Emery may have sown the seeds, as it were, but those seeds have taken root in his absence.

A survey released on Tuesday, for example, found that a majority of Canadians believe marijuana should be legal in the country.

[ Related: Canadians want softer marijuana laws, survey says, as prince of pot vows ‘political revenge’ ]

The Angus Reid Global poll found that 59 per cent or respondents the the use of pot should be legal in Canada, while 41 per cent say it should remain illegal.

Support for legalized pot is generally even across the country, although it does spike in British Columbia and Atlantic Canada, where 70 and 68 per cent approve of pot, respectively.

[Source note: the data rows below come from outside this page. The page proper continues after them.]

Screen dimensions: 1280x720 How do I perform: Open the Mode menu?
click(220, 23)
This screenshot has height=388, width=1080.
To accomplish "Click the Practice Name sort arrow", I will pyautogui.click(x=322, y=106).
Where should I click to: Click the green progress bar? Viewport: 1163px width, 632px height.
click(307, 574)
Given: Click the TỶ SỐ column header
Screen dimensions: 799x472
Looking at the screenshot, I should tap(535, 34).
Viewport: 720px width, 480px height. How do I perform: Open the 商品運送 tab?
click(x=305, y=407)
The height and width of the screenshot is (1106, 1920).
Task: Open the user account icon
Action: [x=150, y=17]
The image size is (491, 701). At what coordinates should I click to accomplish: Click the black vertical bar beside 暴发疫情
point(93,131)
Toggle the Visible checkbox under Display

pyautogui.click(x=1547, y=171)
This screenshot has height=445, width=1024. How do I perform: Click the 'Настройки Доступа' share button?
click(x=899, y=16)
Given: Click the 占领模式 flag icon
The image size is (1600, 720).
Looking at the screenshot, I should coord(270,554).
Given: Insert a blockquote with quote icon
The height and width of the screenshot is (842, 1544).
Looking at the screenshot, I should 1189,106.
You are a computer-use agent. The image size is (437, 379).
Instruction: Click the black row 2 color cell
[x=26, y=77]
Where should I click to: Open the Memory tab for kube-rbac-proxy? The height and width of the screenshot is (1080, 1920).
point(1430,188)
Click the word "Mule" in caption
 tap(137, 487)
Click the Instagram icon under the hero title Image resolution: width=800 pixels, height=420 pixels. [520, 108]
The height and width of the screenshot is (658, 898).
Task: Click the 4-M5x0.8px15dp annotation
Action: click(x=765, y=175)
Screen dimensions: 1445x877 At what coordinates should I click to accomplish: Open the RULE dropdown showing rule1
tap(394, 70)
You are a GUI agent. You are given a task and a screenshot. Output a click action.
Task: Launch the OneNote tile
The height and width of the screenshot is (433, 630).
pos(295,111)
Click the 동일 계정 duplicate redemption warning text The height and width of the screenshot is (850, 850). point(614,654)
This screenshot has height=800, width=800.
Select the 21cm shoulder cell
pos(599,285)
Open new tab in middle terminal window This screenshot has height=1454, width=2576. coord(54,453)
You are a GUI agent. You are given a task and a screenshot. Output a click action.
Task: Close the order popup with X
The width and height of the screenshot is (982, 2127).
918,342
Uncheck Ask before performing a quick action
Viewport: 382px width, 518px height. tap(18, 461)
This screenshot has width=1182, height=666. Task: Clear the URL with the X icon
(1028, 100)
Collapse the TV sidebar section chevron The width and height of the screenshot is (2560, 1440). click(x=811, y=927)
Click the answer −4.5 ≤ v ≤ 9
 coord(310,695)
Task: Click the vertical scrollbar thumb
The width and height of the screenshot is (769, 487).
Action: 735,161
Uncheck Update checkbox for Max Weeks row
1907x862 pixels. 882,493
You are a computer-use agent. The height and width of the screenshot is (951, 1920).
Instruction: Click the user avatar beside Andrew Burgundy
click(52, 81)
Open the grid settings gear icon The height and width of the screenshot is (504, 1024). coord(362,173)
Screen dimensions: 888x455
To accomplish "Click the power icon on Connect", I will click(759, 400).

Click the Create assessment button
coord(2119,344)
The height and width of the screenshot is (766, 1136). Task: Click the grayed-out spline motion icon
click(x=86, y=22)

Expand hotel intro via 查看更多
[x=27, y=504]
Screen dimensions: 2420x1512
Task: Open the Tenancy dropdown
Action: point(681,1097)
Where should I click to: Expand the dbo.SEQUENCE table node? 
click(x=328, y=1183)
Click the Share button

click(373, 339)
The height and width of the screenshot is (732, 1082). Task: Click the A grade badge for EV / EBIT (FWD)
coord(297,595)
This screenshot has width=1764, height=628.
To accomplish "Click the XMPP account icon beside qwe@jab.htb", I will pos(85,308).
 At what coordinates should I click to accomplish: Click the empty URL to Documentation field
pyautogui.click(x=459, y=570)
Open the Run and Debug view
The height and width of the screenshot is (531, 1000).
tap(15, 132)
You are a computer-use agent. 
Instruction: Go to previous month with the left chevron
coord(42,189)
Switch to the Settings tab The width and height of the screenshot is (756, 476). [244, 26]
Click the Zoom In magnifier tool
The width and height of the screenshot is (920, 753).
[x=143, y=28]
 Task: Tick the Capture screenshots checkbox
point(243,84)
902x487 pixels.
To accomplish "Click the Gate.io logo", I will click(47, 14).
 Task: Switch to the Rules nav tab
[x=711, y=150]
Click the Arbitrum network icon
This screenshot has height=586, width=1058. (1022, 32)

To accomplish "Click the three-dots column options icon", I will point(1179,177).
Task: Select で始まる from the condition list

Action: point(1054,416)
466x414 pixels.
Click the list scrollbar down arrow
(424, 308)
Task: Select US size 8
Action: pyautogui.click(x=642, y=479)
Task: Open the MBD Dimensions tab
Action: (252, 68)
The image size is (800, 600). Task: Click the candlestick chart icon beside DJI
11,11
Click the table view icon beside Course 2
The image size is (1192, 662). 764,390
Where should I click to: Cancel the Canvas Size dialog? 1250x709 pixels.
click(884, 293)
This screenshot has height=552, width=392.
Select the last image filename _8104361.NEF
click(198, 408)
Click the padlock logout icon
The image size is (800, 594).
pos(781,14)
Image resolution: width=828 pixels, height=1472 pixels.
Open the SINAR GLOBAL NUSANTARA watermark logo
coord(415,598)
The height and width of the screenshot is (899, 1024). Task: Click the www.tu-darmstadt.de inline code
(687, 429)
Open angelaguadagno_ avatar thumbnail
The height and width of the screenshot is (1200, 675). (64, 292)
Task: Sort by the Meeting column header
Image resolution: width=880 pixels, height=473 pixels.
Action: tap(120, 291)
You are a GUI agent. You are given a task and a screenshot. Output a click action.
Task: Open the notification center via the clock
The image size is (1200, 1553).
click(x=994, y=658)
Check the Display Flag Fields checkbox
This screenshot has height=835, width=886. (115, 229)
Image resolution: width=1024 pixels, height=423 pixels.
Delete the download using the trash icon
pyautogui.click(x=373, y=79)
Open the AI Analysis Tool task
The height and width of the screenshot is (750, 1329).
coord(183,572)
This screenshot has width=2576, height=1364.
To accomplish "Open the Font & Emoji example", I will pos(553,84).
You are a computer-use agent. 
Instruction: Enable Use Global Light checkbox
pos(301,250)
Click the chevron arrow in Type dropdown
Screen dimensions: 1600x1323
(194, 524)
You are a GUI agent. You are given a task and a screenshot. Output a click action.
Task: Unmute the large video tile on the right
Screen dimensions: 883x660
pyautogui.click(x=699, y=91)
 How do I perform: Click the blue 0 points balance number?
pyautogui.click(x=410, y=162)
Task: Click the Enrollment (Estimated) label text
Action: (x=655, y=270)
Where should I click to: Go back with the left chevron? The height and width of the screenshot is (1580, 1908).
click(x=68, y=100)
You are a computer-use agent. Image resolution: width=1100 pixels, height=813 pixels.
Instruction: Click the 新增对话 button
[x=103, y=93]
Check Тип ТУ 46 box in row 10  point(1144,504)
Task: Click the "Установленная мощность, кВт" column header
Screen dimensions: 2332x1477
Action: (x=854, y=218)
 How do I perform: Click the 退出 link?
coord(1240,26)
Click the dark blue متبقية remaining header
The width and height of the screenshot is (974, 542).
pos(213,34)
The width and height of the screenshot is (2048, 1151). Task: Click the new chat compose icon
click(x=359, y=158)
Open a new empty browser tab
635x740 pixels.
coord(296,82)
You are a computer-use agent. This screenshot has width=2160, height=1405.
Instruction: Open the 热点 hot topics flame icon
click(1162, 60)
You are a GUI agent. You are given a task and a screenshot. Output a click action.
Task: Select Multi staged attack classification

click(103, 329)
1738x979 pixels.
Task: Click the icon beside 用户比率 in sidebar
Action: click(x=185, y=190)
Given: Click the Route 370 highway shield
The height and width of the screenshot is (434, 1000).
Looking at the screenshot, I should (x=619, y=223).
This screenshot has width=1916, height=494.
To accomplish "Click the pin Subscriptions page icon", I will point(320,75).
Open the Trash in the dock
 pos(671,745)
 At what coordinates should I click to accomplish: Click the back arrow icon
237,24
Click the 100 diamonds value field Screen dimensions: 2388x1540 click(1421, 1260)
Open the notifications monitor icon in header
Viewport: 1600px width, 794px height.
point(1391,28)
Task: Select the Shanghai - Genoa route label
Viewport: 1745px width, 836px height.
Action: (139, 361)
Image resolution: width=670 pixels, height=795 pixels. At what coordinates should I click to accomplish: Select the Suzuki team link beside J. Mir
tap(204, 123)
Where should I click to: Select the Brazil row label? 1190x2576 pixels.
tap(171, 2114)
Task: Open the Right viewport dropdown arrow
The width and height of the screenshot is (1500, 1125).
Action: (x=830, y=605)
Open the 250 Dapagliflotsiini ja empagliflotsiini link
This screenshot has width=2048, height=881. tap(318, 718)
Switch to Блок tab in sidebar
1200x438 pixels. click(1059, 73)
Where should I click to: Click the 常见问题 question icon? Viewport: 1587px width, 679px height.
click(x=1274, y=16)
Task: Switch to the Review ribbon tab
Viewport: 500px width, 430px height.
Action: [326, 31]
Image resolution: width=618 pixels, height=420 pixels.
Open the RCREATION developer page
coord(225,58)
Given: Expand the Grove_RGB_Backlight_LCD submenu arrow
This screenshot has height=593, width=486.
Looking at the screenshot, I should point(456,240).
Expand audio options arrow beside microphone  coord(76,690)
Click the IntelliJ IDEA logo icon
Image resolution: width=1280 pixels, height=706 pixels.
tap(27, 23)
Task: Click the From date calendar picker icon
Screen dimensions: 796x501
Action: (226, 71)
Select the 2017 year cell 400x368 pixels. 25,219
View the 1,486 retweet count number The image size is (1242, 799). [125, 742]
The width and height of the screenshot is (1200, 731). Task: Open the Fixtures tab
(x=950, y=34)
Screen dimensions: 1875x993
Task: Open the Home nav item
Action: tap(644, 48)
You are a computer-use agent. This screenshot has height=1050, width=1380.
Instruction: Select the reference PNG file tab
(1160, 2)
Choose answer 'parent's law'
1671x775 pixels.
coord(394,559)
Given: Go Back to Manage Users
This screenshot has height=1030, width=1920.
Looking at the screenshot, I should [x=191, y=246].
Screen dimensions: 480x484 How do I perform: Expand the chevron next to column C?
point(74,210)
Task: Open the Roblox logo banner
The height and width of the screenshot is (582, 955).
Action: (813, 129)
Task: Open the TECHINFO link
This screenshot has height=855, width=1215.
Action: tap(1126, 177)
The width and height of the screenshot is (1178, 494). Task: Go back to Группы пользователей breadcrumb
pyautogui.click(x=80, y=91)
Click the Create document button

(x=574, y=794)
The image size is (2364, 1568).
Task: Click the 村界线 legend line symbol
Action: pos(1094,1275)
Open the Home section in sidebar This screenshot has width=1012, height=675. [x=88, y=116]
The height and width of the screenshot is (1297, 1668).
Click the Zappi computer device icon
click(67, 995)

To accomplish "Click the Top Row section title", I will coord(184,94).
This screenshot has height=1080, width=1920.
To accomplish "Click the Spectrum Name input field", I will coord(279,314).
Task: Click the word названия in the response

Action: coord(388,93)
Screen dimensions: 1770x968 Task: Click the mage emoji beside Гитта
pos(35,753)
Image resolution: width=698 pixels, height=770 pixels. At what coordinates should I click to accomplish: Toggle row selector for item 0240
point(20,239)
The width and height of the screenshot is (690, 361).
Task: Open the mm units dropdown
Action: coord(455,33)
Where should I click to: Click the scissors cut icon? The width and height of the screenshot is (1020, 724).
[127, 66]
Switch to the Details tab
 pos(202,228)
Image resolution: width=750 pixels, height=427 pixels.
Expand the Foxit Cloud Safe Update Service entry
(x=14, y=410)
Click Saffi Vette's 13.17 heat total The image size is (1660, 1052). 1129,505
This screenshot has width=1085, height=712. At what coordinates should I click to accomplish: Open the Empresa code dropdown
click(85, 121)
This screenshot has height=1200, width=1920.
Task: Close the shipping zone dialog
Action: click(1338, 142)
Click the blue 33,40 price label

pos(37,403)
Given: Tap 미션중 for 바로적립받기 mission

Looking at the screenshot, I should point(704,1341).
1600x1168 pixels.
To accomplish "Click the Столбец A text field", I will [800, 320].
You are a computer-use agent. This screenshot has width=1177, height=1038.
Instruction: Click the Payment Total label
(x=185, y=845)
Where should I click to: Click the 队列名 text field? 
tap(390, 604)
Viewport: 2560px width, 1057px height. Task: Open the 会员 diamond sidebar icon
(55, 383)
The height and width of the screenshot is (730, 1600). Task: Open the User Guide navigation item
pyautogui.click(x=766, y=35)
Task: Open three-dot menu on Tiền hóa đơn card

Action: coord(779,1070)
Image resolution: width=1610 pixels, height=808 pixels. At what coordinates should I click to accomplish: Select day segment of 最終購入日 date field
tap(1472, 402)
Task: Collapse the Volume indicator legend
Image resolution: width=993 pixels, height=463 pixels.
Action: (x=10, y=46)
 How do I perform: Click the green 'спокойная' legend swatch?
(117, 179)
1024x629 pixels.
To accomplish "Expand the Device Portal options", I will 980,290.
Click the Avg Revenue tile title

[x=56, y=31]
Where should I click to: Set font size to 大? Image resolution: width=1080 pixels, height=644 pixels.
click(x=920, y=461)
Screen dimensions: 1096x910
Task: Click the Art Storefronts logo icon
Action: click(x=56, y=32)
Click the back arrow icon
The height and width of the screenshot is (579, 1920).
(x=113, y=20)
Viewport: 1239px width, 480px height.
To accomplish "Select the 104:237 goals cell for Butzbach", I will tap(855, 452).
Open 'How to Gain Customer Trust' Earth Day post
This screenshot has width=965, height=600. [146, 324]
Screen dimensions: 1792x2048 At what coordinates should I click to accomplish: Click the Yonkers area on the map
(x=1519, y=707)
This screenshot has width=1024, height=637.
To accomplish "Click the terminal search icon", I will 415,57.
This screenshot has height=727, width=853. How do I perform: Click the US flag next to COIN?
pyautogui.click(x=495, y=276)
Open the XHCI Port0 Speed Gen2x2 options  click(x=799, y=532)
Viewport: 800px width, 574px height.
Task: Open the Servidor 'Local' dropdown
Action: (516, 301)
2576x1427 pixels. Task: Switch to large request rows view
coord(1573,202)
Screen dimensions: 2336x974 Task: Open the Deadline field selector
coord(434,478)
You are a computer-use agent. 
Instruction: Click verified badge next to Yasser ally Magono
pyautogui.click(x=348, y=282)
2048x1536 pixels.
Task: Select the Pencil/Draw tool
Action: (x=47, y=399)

The survey finds that while most approve of legalizing pot, few feel it should be priority for Canada's justice system. Only 15 per cent of respondents believe "legalizing marijuana" should be the first or second priority for the federal government, with cracking down on white collar crime (38 per cent) and addressing terrorism (28 per cent) among the topics considered more pressing.

Regardless, the level of support legalization currently has is a step up from where it was in 2009, when Emery began his five-year prison sentence.

A 2010 Angus Reid Global survey asking the same question found that 50 per cent would legalize marijuana, signaling a slight but significant increase in support over the past four years.

On top of increased public approval, legalizing marijuana isn't the political non-starter it was back in 2009. Back then, the Conservatives held minority power in Ottawa, yet pot was not seen by opponents as a viable wedge issue.

NDP leader Jack Layton, who had spoken openly about his history with pot, only officially went as far as calling for a "national conversation" on the issue, though the party had previously made overtures toward decriminalization. And Liberal leader Michael Ignatieff came out against legalizing pot, saying Canadian youth should be working rather than smoking and that the move would cause problems with the United States.

Perhaps emboldened by the legalization of pot in two American states, today's Liberal Leader, Justin Trudeau, has made legalization one of the party's key tenets. And the NDP more vocally champions its decriminalization.

On top of that, the medicinal marijuana industry has recently undergone a legitimization process, of sorts, with production being handed to large companies rather than local growers. And a Quebec hospital has announced an official policy change to allow the use of weed vaporizers on site.

There is also a perceived "creeping acceptance" of marijuana use among police forces, highlighted by a high-profile call from the Canadian Association of Chiefs of Police for a change in laws to allow ticketing for pot possession, rather than criminal sentences.

When Emery returns to Canada, he'll need time to understand the new landscape. But Canada has a long way to go before marijuana is legalized, if it ever will be. No doubt, the Prince of Pot won't take long before finding a new role in that campaign.